Something else, however, lingered long after. Despite all of the evening’s boisterous, tweak-your-nose humor, I was left remembering, thankfully, the evening’s most quietly compelling performance — the second (Andante) movement of Dmitri Shostakovich’s Piano Concerto No. 2, composed for his son, Maxim, in 1957.

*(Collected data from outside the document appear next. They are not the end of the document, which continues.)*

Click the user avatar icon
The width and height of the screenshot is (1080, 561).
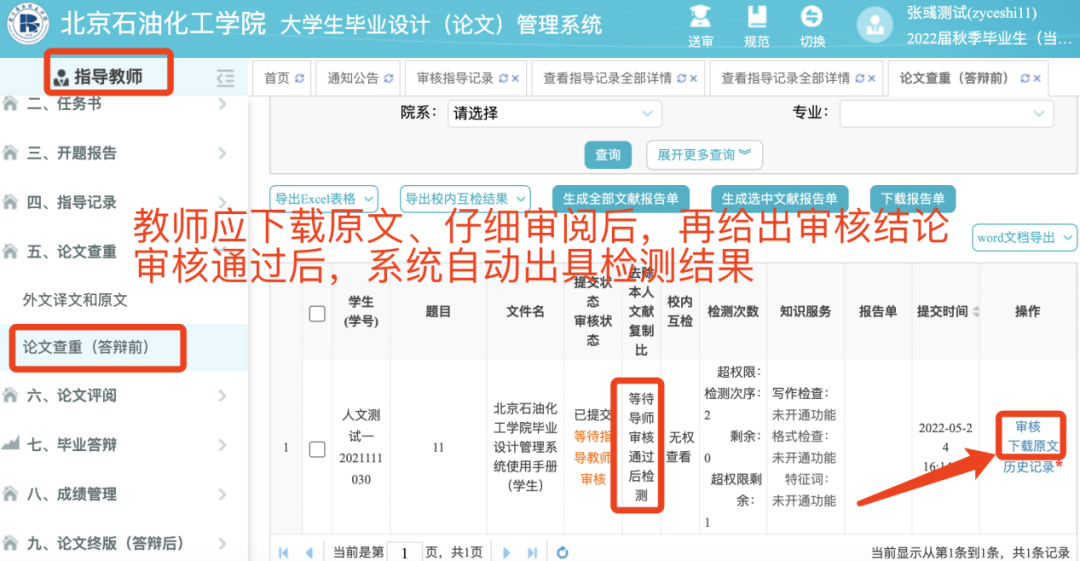875,27
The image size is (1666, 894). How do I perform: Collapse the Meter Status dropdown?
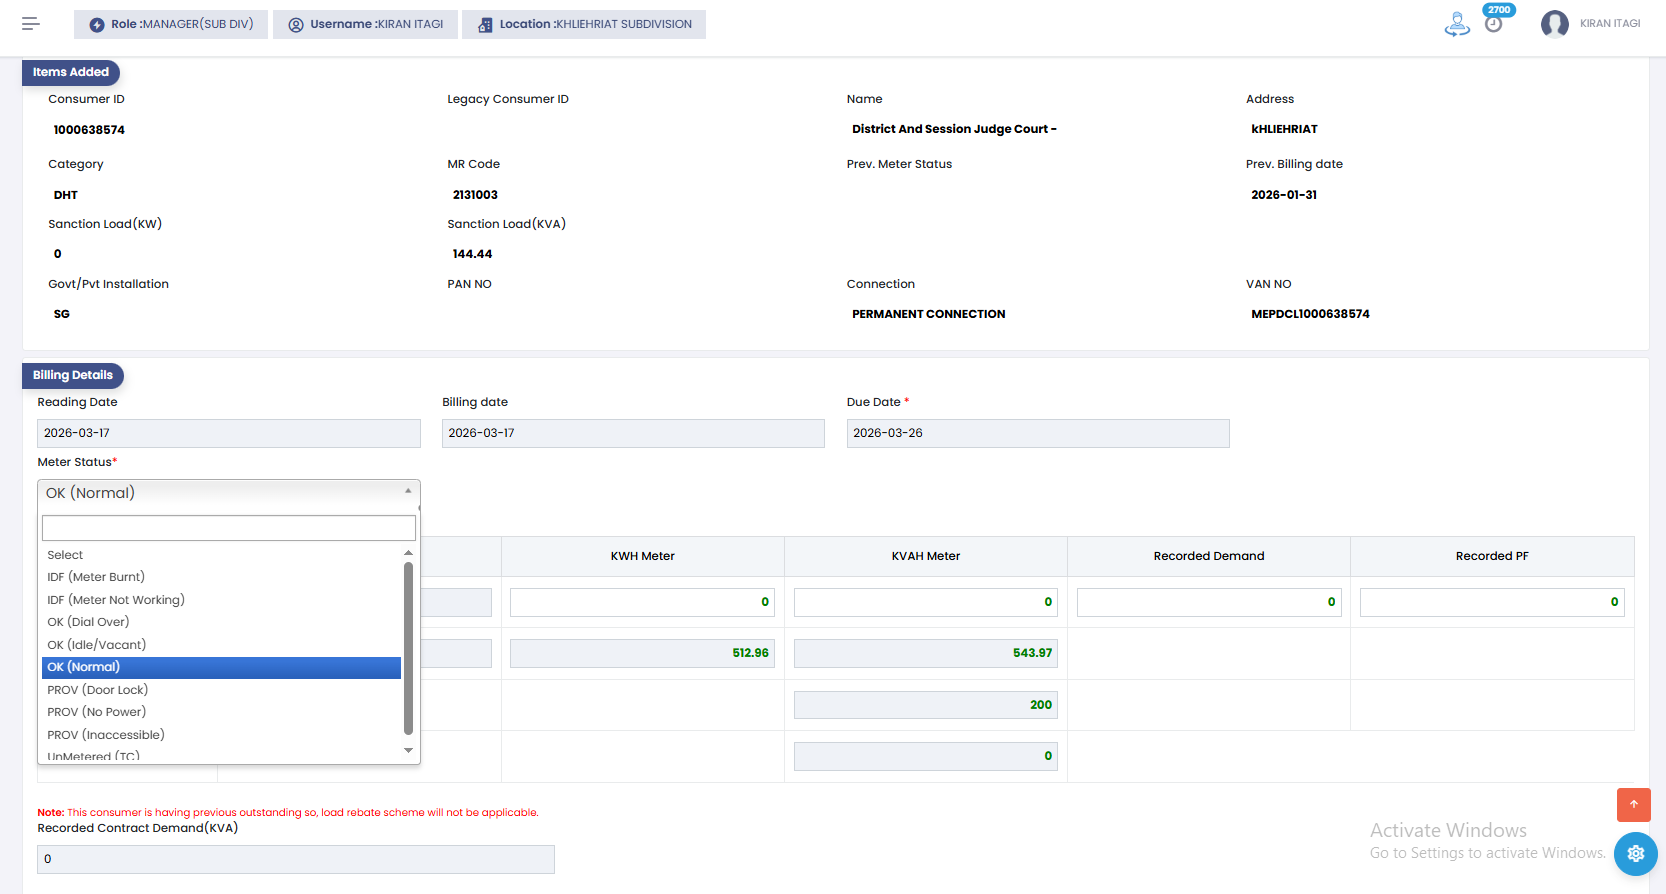pyautogui.click(x=228, y=493)
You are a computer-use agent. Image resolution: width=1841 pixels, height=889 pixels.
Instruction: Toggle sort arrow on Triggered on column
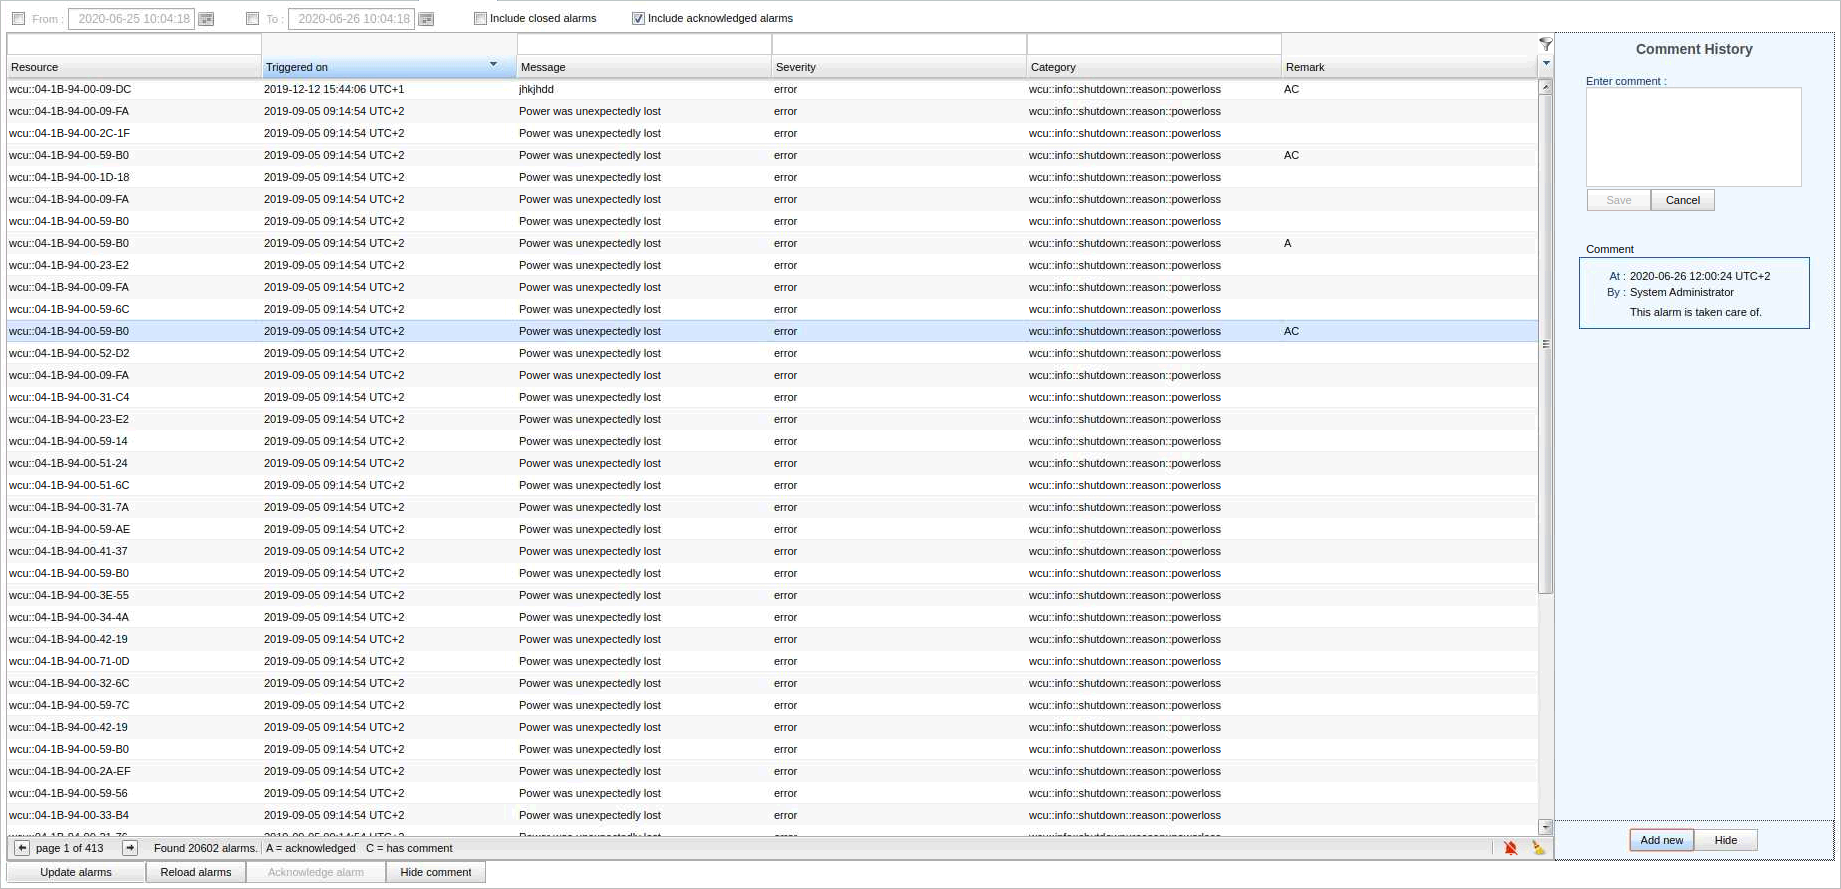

Before the intermission, pianist Jeffrey Biegel had regaled us with an utterly stunning rendition of the work, which is for the most part playful, untroubled, and certainly witty. Biegel’s virtuosity was breathtaking, his technique in executing the work’s lavish trills and muscular arpeggiations clear, concise, and thrilling throughout. But it’s the second movement — ironically, anything but humorous — that lifted me up into Biegel’s mesmerizing state of impassioned lyricism. In this protracted moment of emotive profundity, his playing was a warm, slow pouring out of rapturous grace.
Published on ClevelandClassical.com March 11, 2019.